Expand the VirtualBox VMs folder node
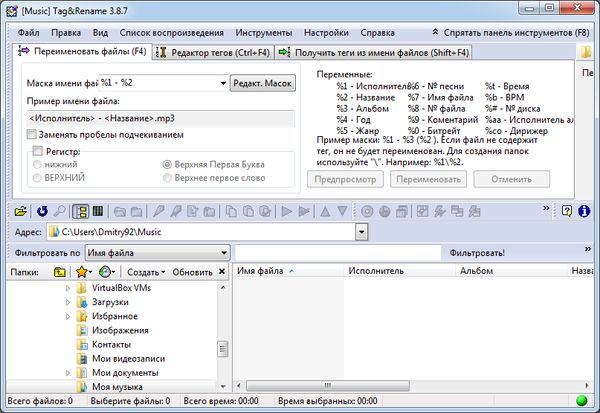 (68, 288)
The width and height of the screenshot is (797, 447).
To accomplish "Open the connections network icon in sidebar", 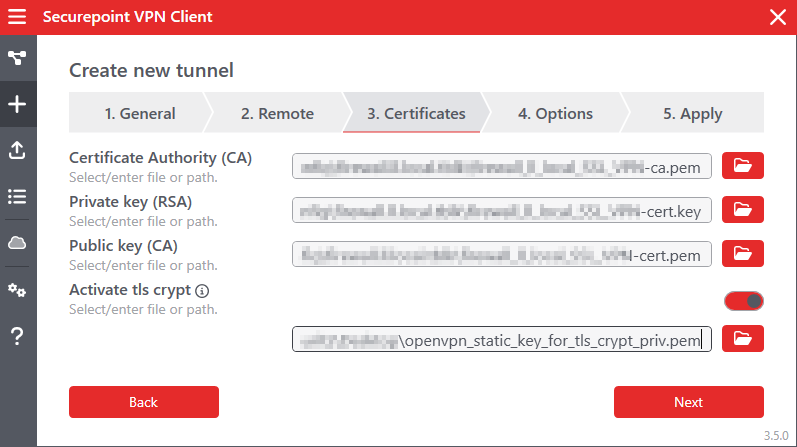I will [x=17, y=59].
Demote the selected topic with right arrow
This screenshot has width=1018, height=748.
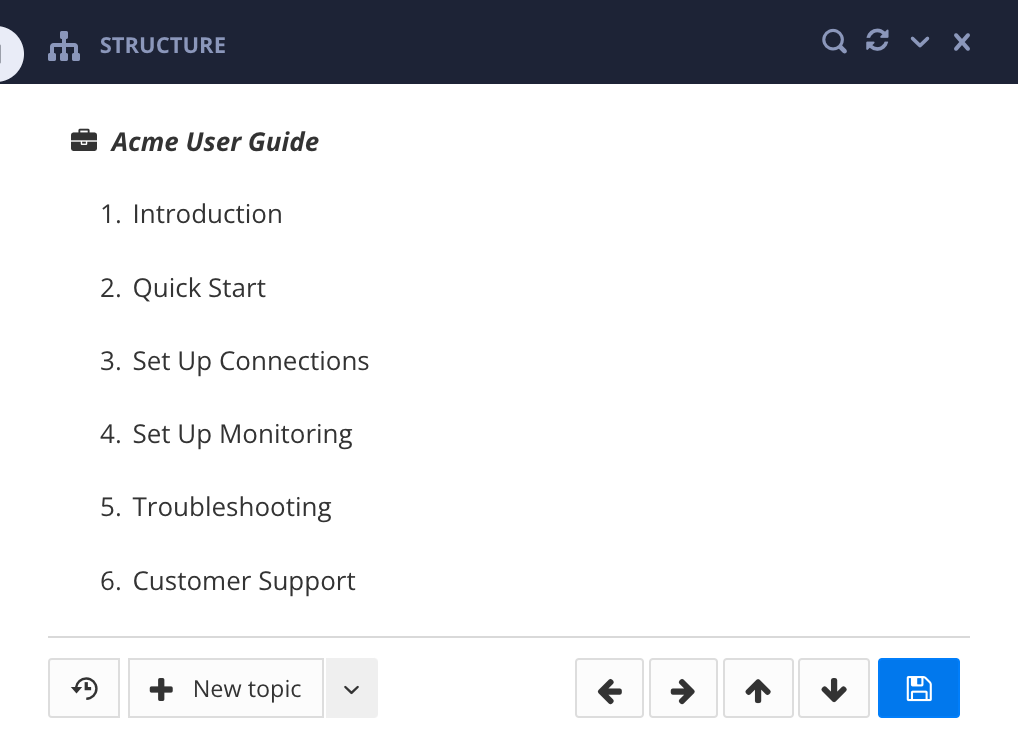point(683,688)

What to do ::
In the entries above, find the line containing "Demote the selected topic with right arrow", then please retype it and every line after it through the last, exactly as written, omitting pictures.

The completed task ::
Demote the selected topic with right arrow
This screenshot has width=1018, height=748.
point(683,688)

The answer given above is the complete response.